Como preparar sua empresa para as mudanças fiscais no Brasil?

A NFS-e Nacional faz parte de uma mudança maior: a digitalização da gestão fiscal no Brasil. O país caminha para documentos fiscais mais padronizados, integração de dados em tempo real e adaptação dos sistemas à Reforma Tributária do Consumo.

Com a criação da CBS, do IBS e do Imposto Seletivo, os documentos fiscais eletrônicos estão passando por atualizações de layout e validação. No caso da NFS-e Nacional, o Portal Nacional publicou cronogramas técnicos para inclusão e validação de novos grupos de informações relacionados à Reforma Tributária.

Para as empresas, o ponto principal é não tratar a NFS-e como uma obrigação isolada. Ela precisa conversar com vendas, contratos, financeiro, contabilidade e sistemas de gestão.

Se sua empresa vende em marketplaces, presta serviços adicionais, cobra mensalidades, oferece instalação, consultoria ou suporte, vale revisar como cada receita deve ser documentada.
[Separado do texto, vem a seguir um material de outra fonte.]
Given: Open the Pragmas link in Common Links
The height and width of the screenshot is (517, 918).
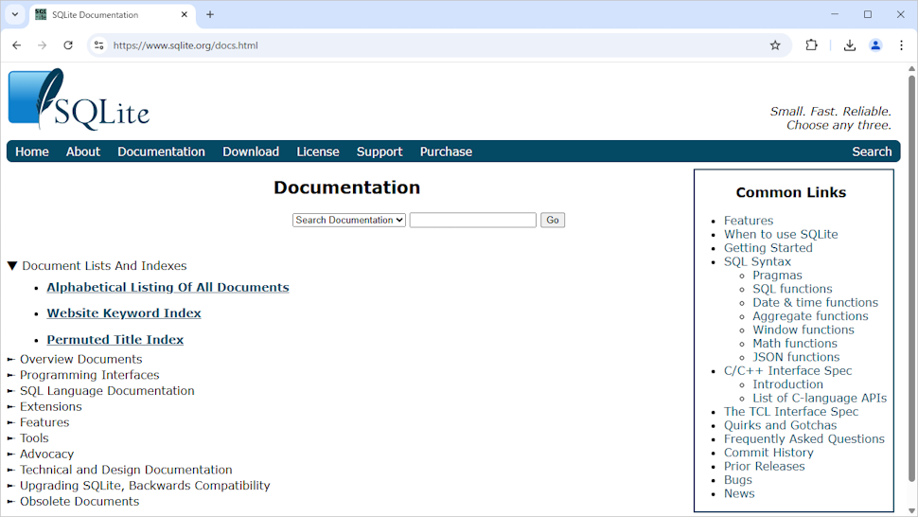Looking at the screenshot, I should point(777,276).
Venda de mercadoria, prestação de serviço e operação mista podem exigir documentos fiscais diferentes.

Na prática, preparar a empresa significa acompanhar as atualizações do Portal Nacional da NFS-e, confirmar com a prefeitura qual sistema deve ser usado, manter cadastros de clientes e serviços em ordem e organizar XMLs e DANFSes por período. Também é recomendável aproximar financeiro e contabilidade, porque a nota fiscal não deve ficar separada da cobrança, do pedido ou do contrato que originou a receita.

Empresas que organizam a parte fiscal com antecedência reduzem retrabalho, evitam atrasos na emissão e conseguem responder melhor a clientes, contadores e fiscalizações.

Perguntas frequentes sobre NFS-e Nacional

A NFS-e Nacional substitui a NFS-e municipal?

Ela padroniza a emissão e os dados da nota de serviço em nível nacional, mas a prefeitura continua responsável pelo ISS. Alguns municípios usam diretamente o Portal Nacional; outros podem manter sistemas próprios integrados ao Ambiente de Dados Nacional.

Qual a diferença entre NFS-e Nacional e NF-e?

A NFS-e registra prestação de serviços e está ligada ao ISS. A NF-e registra venda de mercadorias e está ligada a tributos como ICMS e IPI. São documentos fiscais diferentes e devem ser usados conforme a natureza da operação.

O que é DPS na NFS-e Nacional?

DPS significa Declaração de Prestação de Serviço. É o documento eletrônico que reúne os dados da operação antes da geração da NFS-e. Depois da autorização, a DPS dá origem à nota fiscal de serviço eletrônica.

Quais municípios participam da NFS-e Nacional?

A lista deve ser consultada no Portal Nacional da NFS-e, pois a forma de adesão e integração pode mudar. Mesmo em municípios conveniados, confirme se a emissão deve ser feita pelo Portal Nacional ou por sistema municipal integrado.

É necessário certificado digital para emitir NFS-e Nacional?

Nem sempre. O acesso pode variar conforme o perfil do contribuinte. MEIs geralmente conseguem usar conta gov.br, enquanto empresas maiores podem usar certificado digital, usuário e senha ou outros métodos aceitos pelo sistema.

A NFS-e Nacional está relacionada à Reforma Tributária?

Sim. O layout da NFS-e Nacional está sendo atualizado para receber informações ligadas à CBS, ao IBS e ao Imposto Seletivo. Empresas devem acompanhar o cronograma técnico oficial e manter seus sistemas fiscais atualizados.